Aoun: Pas de retour aux tutelles, «quelles qu’elles soient»
Une délégation des municipalités du caza de Kesrouan-Ftouh, au palais de Baabda, le 10 juin 2026. ©Présidence libanaise

Le président Joseph Aoun a réitéré mercredi son rejet de toute forme de tutelle étrangère sur le Liban, tout en soulignant que le pays restait ouvert à l’aide de ses partenaires internationaux. «Nous accueillons favorablement l’aide de tout État, mais il y a une grande différence entre l’assistance et l’ingérence dans les affaires intérieures libanaises au service d’intérêts étrangers au détriment de l’intérêt national, ce que nous n’acceptons pas», a-t-il déclaré, insistant sur le fait qu’il était «interdit de revenir à l’ère des tutelles, quelles qu’elles soient».

Ces propos ont été tenus lors d’une rencontre avec une délégation des municipalités du caza de Kesrouan-Ftouh. Le chef de l’État a souligné que l’objectif des négociations en cours à Washington était de permettre à l’État libanais de retrouver pleinement son rôle et sa souveraineté. «Nous ne voulons plus que les Libanais soient dépendants de quiconque, que ce soit à travers une autorité de tutelle ou parce qu’un autre négocie en notre nom», a-t-il affirmé, estimant que le Liban devait reprendre en main ses propres décisions.

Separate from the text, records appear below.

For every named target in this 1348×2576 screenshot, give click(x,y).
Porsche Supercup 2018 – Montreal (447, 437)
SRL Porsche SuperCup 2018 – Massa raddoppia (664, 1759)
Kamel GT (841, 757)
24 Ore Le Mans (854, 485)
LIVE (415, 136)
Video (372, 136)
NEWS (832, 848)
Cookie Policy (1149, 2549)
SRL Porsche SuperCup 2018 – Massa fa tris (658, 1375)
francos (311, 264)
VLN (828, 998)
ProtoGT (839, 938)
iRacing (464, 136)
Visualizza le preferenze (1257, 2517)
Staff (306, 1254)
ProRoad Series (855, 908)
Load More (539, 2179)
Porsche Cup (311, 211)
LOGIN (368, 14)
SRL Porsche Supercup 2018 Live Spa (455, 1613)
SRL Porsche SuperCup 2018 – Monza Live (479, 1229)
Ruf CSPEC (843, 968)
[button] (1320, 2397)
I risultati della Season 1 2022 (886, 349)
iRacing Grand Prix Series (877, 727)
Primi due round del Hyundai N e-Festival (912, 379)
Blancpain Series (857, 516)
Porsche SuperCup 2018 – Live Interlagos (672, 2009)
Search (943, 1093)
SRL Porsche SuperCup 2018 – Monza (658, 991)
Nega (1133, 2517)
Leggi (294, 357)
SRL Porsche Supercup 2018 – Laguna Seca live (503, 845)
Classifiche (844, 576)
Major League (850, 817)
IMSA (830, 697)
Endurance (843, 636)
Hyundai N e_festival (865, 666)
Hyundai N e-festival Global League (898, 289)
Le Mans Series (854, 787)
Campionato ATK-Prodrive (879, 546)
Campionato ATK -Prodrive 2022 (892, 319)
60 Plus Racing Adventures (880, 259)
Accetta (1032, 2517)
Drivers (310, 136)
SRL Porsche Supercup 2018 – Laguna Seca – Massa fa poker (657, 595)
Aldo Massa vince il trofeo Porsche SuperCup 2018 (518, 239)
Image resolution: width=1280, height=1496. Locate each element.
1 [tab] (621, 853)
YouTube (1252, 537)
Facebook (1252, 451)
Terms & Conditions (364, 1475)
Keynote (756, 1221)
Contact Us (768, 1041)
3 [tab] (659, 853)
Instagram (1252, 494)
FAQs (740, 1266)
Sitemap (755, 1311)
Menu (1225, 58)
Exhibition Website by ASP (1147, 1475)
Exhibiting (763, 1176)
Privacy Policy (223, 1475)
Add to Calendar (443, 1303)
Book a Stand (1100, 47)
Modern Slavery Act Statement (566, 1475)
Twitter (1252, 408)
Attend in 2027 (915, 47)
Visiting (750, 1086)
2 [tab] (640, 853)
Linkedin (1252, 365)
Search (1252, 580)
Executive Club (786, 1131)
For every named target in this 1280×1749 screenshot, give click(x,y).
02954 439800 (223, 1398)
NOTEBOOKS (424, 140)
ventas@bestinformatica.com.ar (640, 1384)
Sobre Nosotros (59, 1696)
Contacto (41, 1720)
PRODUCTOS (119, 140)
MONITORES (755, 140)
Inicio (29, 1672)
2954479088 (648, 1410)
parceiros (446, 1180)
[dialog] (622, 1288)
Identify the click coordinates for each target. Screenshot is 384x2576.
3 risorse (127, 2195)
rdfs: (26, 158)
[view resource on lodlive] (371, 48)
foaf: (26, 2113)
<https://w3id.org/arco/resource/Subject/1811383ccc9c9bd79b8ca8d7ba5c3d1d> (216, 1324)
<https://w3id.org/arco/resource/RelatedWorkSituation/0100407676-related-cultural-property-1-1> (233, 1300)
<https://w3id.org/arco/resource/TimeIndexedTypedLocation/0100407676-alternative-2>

Joseph Aoun a défendu le choix des négociations comme moyen de sortir de la crise actuelle, rappelant que les guerres successives n’avaient apporté au pays que des pertes humaines et matérielles considérables. «J’ai pris la décision de négocier et je poursuivrai dans cette voie jusqu’au bout», a-t-il déclaré, jugeant que les conflits armés n’avaient produit «aucun résultat autre que des pertes partagées par tous».

Renforcer l’État et ses institutions

Le président a également insisté sur la nécessité de restaurer l’autorité de l’État et de consolider l’ensemble de ses institutions. Selon lui, le renforcement des institutions sécuritaires, judiciaires et économiques constitue une condition essentielle pour préserver la stabilité du pays et faire face aux défis actuels.

S’adressant au cheikh Akl de la communauté druze, Sami Abi el-Mona, ainsi qu’à des représentants des différentes autorités religieuses, Joseph Aoun a affirmé qu’«il n’est pas possible de vivre en dehors du cadre de l’État». Il a estimé que l’expérience avait démontré l’échec de toute alternative et que s’en écarter constituait «une faute».

Le chef de l’État a également mis en avant l’importance de l’unité nationale face aux tensions confessionnelles. «Notre véritable arme n’est pas une arme conventionnelle, mais notre unité», a-t-il déclaré, saluant la tenue du sommet spirituel comme une réponse à ceux qui tentent d’alimenter les divisions religieuses et communautaires au Liban.

Les négociations comme alternative à la guerre

Revenant sur les discussions engagées sous médiation américaine, Joseph Aoun a rappelé que leur objectif demeurait inchangé: mettre fin aux attaques israéliennes, obtenir le retrait d’Israël des territoires occupés, permettre le retour des déplacés et des prisonniers, assurer le déploiement de l’armée libanaise dans le Sud et lancer la reconstruction.

«Le but est le même, seule la méthode diffère», a-t-il expliqué. Selon lui, l’expérience de la guerre a démontré ses limites, avec près de 4.000 morts et des milliards de dollars de pertes sans résultat concret. Il a dès lors plaidé pour que les négociations puissent être jugées sur leurs résultats plutôt que rejetées avant même d’avoir produit leurs effets.

Enfin, le président a tenu à démentir les rumeurs faisant état de divergences avec le chef du Parlement, Nabih Berry, et le Premier ministre Nawaf Salam. Il a assuré être «en totale harmonie» avec les deux responsables, tout en soulignant que les différences d’appréciation éventuelles relevaient du fonctionnement normal des institutions et ne remettaient pas en cause l’objectif commun de défendre l’intérêt général.